(WHAT YOU SHOULD DO) In the passage on the U.S. money supply, reproduce the portion from "- U.S. national" up to and including "Crypto Associate reports.", changing "Federal Reserve" to "U.S. central bank".

(SUPPLIED PASSAGE)

- The U.S. money supply has risen significantly amid the pandemic.
- U.S. national debt is on its way to $27 trillion.
The pandemic has created a period of economic uncertainty as many countries enforce lockdown. During the pandemic, the Federal Reserve has also been handing out trillions in aid via methods including quantitative easing and direct-payments (stimulus). However, the U.S. money supply has been rising rapidly since the start of the pandemic.
The M1 money supply includes coins and paper currency in circulation, representing the most liquid part of the overall money supply. While it looks like the M1 money supply is beginning to decrease, it is still up over $1 trillion from January. Furthermore, amid the new influx of money, U.S. bank deposit inflows are surging like never before, The Crypto Associate reports.
The recent growth in the money supply may have longer-term consequences. A substantial rise in inflation may adversely affect the U.S. dollar, the world’s current reserve currency.

(EXCERPTED DATA)
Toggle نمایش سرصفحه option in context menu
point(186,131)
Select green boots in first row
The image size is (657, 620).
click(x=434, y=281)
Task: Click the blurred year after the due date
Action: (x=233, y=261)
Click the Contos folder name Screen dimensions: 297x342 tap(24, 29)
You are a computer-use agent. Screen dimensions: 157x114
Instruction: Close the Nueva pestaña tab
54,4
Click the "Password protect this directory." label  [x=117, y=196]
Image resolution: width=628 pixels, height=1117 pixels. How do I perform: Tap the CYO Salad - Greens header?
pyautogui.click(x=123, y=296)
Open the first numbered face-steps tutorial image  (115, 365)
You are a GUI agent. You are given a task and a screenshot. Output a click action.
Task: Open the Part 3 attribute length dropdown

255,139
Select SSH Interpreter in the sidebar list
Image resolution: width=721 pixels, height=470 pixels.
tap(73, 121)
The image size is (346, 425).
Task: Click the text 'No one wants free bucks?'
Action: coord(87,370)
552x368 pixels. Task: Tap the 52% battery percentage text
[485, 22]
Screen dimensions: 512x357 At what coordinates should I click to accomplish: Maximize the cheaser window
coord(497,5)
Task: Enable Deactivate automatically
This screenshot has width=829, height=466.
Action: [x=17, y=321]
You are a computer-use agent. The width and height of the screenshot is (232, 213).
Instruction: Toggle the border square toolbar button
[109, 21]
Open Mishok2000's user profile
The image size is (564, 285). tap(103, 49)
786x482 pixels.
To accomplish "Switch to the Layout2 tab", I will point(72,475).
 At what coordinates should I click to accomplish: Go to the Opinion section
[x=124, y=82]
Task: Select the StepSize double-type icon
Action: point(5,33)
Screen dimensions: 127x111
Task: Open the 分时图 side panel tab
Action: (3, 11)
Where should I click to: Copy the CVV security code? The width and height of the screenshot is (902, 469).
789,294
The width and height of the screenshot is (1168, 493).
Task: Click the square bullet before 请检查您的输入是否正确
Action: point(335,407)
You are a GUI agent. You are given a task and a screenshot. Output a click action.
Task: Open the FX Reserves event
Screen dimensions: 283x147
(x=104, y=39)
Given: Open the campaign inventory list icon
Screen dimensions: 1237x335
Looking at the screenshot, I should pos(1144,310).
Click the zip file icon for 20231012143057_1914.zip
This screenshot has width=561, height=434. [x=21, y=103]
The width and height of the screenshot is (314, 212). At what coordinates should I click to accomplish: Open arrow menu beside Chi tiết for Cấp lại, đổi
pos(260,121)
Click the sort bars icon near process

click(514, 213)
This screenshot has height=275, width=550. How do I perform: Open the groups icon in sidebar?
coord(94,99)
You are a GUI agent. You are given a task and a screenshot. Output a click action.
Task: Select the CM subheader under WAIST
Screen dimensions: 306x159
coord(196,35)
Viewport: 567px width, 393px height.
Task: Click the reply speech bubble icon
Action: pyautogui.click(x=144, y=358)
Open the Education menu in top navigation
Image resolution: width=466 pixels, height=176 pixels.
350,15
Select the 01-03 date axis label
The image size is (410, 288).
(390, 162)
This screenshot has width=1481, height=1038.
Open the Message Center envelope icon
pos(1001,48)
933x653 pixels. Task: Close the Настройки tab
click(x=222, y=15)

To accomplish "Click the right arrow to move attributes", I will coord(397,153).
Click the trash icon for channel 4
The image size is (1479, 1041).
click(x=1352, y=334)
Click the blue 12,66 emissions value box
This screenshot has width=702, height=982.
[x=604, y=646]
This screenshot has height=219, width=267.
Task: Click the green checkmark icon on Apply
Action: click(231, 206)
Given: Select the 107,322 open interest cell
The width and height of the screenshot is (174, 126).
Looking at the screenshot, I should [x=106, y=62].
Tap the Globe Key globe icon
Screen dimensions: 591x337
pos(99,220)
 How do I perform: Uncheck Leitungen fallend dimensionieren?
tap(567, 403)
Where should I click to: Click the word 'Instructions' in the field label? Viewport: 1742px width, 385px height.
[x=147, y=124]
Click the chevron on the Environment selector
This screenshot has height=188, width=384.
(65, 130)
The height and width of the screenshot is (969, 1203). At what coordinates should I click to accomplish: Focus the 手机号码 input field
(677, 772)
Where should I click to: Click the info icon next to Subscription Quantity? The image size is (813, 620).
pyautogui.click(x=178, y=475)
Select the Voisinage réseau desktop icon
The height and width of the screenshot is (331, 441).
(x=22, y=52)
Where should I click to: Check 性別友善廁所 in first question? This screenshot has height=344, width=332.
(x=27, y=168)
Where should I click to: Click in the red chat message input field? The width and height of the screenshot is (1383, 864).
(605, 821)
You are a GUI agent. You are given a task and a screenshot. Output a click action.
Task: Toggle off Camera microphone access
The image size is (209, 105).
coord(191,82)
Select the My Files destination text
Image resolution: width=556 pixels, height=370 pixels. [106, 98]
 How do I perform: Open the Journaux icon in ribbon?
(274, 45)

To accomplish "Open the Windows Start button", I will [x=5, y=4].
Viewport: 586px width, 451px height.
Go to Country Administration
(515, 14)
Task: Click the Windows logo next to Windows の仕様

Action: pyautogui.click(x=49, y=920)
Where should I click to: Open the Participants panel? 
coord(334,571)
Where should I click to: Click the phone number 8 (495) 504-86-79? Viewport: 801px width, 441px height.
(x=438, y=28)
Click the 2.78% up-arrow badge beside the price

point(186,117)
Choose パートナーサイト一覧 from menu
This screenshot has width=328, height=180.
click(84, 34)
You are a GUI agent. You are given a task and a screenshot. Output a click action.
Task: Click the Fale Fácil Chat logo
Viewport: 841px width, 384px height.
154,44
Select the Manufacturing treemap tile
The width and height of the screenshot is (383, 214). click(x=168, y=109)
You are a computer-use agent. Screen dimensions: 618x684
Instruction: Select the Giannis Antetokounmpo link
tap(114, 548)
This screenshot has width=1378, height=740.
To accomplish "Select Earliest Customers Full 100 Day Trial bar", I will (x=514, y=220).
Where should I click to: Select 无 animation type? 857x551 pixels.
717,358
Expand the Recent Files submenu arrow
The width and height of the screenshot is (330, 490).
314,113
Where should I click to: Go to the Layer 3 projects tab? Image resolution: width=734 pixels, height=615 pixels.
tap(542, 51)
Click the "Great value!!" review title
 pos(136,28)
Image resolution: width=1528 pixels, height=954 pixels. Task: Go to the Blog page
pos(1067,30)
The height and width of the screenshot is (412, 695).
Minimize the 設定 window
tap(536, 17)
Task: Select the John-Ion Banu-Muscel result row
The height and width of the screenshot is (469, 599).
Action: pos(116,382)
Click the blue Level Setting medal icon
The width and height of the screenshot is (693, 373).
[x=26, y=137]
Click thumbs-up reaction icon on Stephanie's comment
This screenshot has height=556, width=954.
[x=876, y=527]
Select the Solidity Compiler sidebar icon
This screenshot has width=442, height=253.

(SOLUTION FOR THIS TASK)
- U.S. national debt is on its way to $27 trillion.
The pandemic has created a period of economic uncertainty as many countries enforce lockdown. During the pandemic, the U.S. central bank has also been handing out trillions in aid via methods including quantitative easing and direct-payments (stimulus). However, the U.S. money supply has been rising rapidly since the start of the pandemic.
The M1 money supply includes coins and paper currency in circulation, representing the most liquid part of the overall money supply. While it looks like the M1 money supply is beginning to decrease, it is still up over $1 trillion from January. Furthermore, amid the new influx of money, U.S. bank deposit inflows are surging like never before, The Crypto Associate reports.